Ein andauernder Konflikt vor den Toren der EU und immer wieder aufflammende Eskalationen im Nahen Osten haben Verteidigungstechnologien so stark wie nie zuvor in den Blick von Investoren gerückt. Nach jüngsten PitchBook-Daten haben Unternehmen der Branche seit Jahresbeginn 2026 bereits 12,3 Milliarden US-Dollar an Risikokapital eingesammelt. Das ist knapp doppelt so viel wie im Vergleichszeitraum des Vorjahres und mehr als im gesamten Jahr 2025, in dem die Summe bei 9,95 Milliarden US-Dollar gelegen hatte.

Der Großteil des Kapitals fließt in die USA. Amerikanische Start-ups erhielten 11,4 Milliarden Dollar der Gesamtsumme. Allein Anduril Industries beansprucht davon fast die Hälfte auf sich.
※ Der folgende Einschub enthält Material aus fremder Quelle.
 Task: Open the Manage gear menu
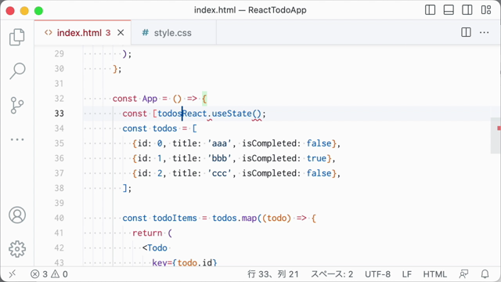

Das Unternehmen aus dem Silicon Valley, bekannt für Drohnen und Überwachungstürme, verdoppelte seine Bewertung im vergangenen Monat mit einer Finanzierungsrunde über fünf Milliarden Dollar auf 61 Milliarden Dollar. Zu den Geldgebern zählen Thrive Capital und Andreessen Horowitz.

In Europa ist der Markt insgesamt kleiner, wächst aber in mehreren Ländern gleichzeitig – und zunehmend über Luftdrohnen hinaus. So rückt etwa die Seeverteidigung stärker in den Fokus der Investoren: Der britische Hersteller Kraken Technology, dessen autonome Minenjäger von der Royal Navy für den Einsatz in der Straße von Hormus ausgewählt wurden, will rund 100 Millionen Dollar bei einer Bewertung von etwa einer Milliarde Dollar einsammeln, wie mit dem Vorgang vertraute Personen sagen.